Ranking Member on Parliament’s Finance Committee, Dr. Cassiel Ato Forson has described the charges against him as trumped up and frivolous.

According to him, his prosecution over his involvement in the procurement of 200 ambulances is only an attempt to silence him because of his unrelenting stance against the proposed E-Levy bill.

Speaking at a press conference on Friday to set the record straight, Dr. Ato Forson insisted that he did not authorize payment for the procurement of the said ambulances.

“It should be noted that I, Cassiel Ato Forson did not authorize payment for the said £2,370,000. But my only job in the entire transaction was to request the issuance of letters of credit on the authority of the Minister responsible for Finance at the time,” he said.

He explained that a Letter of Credit was only a guarantee “that a buyer’s payment to a seller will be received on time and for the correct amount. And in the event that the buyer is unable to make a payment on the purchase, the bank will be required to recover the full or remaining amount of the purchase.”

“Letters of credit are not payment. I did not authorize payment,” he stressed.

He has, therefore, thrown a challenge to the government to provide evidence proving that he indeed authorized payment for the purchase of the said ambulances.

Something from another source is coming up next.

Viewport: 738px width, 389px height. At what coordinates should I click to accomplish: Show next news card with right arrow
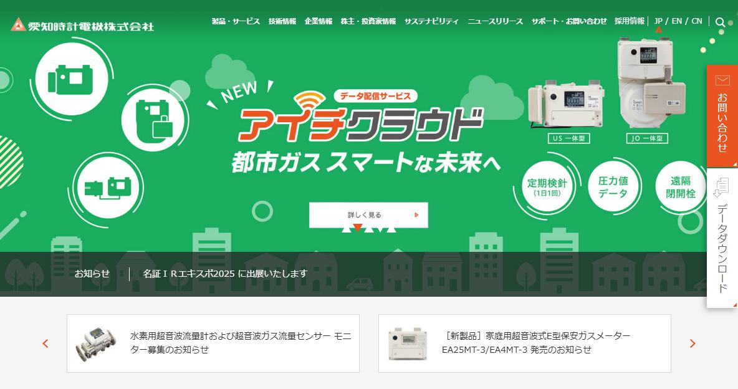[x=692, y=343]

“Unless somebody tells me they don’t understand the meaning of Letters of Credit. It is just a guarantee and not a payment by itself. In fact, in the Letter of Credit that was issued, someone had to authorize that payment and certainly not me. At the right time we’ll make sure that document is made available,” he said.


The Attorney-General’s office has filed criminal charges including causing financial loss to the state against former Deputy Finance Minister, Dr. Cassiel Ato Forson and two others.

The two are; Sylvester Anemana who was a Chief Director at the Ministry of Health when the alleged crimes are said to have been committed and a businessman, Richard Jakpa.

The case relates to the procurement of 200 ambulances by the Prof. John Evans Atta Mills and John Mahama-led government. Documents filed by the AG’s office trace the events culminating into the alleged crimes to an announcement made in the 2009 State of the National Address regarding plans to procure ambulances for the country.

The AG said following this address, the Ministry of Health (MOH) initiated action to acquire more ambulances. The 3rd accused person, Richard Jakpa is said to have used his company, Jakpa at Business, to present a proposal and Term Loan to the Ministry of Health which he claimed to have arranged from Stanbic Bank to finance the supply of the 200 ambulances to the government.

Cabinet, according to the AG, gave an Executive Approval for the project.

However, it emerged later that the ambulances had some defects which rendered them not fit for purpose.